Later, I got to talk to one of the foursome and apologized. He said, at first they didn't know where the ball came from and the ball impact sound startled them. They didn't see me back in the trees until I yelled Sorrry. He said they had one crotchety guy in their group and he kicked my ball off the green. He told me what a great shot I hit and not to worry, it never presented any danger to them as it rolled through them and past the pin.
 
I always have a chuckle to myself when 3 ugly, sweat stained dudes (like myself) actually think the smoking hot 19yo cart girl is going to be swept of her feet by their tired lines.
I totally agree and chuckle for the same reason, at least as long as it is obvious she's not buying what he's selling. But, unfortunately, I actually know 2 separate situations where golfer dude landed the cart girl, destroyed his family, etc. Naturally those are a lot less funny.

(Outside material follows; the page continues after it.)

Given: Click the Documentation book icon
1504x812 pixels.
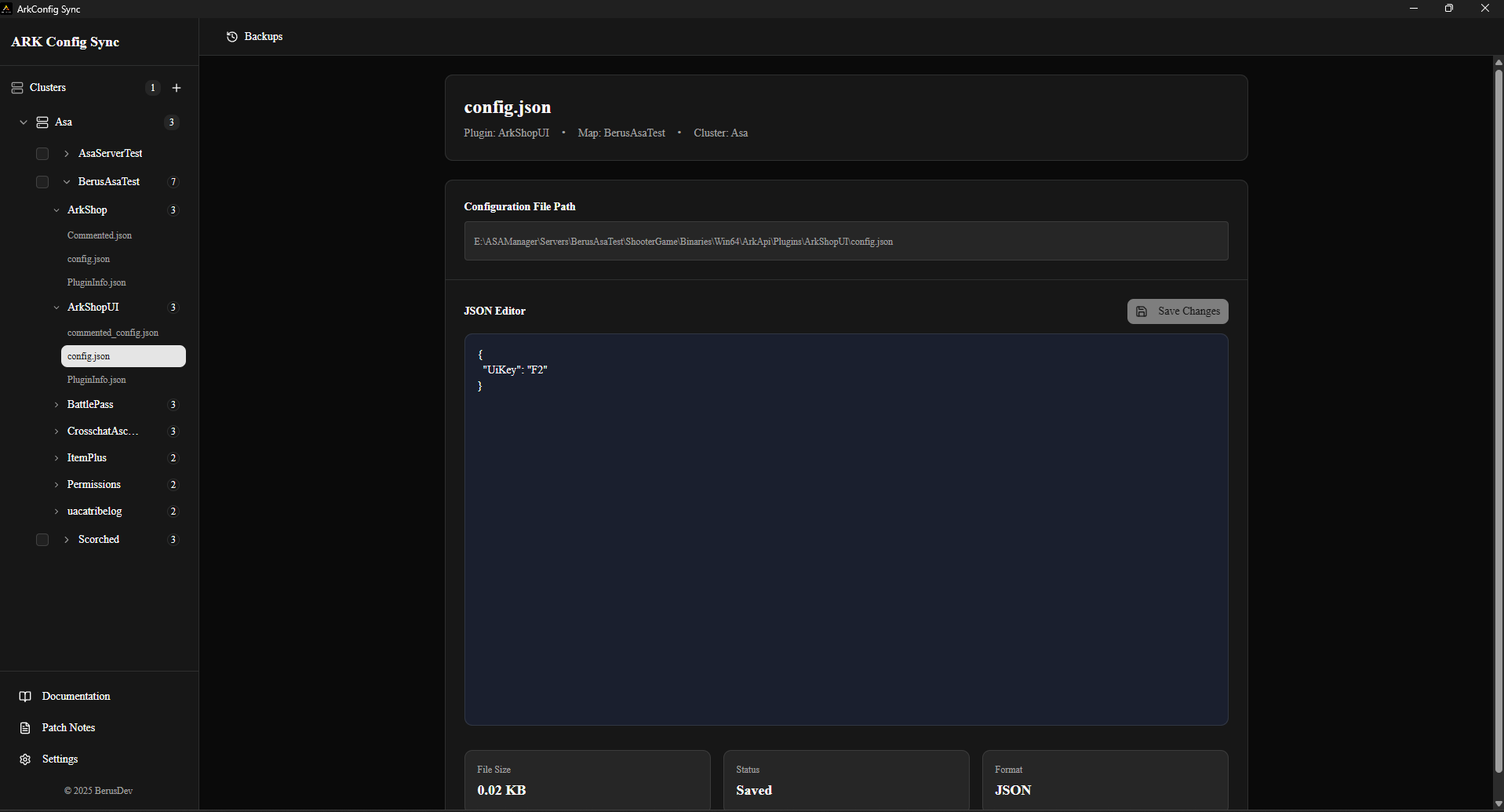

There is a cart girl at our club now and, yes, she's young and pretty and has figured out all she has to do is smile and her tip dollars go up (so she's smart). But she also played golf in college and is on the WAPT/Symetra tour now. So it's hilarious how intimidating it is when she pulls up and patiently watches your buddy duff an easy mid-iron that you've seen him crush 1000 times. One thing I say all the time when someone is upset that they hit a bad shot - "There's a reason we didn't get a call to play on the Tour this week". Obviously I mean it's "because we're just not very good golfers". But I guess I could also mean "because all it takes for our round to fall apart is to have one pretty girl watching us". :LOL:
 
Drunk people make me laugh to myself on the course.

My son and I played a round back in July and it was hot as hell and humid. We were both chugging water and Gatorade the whole time. We came up on 16 which is a par 3 and we see a twosome under a tree sitting in the mulch, Indian style. They muttered something at us and waved us through. We had no idea what was going on. I teed up my ball and in my backswing a slurred "goo shart!" was yelled (good shot for sober folks). Before we headed to the green...we offered some water and both declined saying they had found the secret which was 3 beers and then 1 gatorade. I dont know if they finished or passed away right there but we still laugh about how ****faced they both were.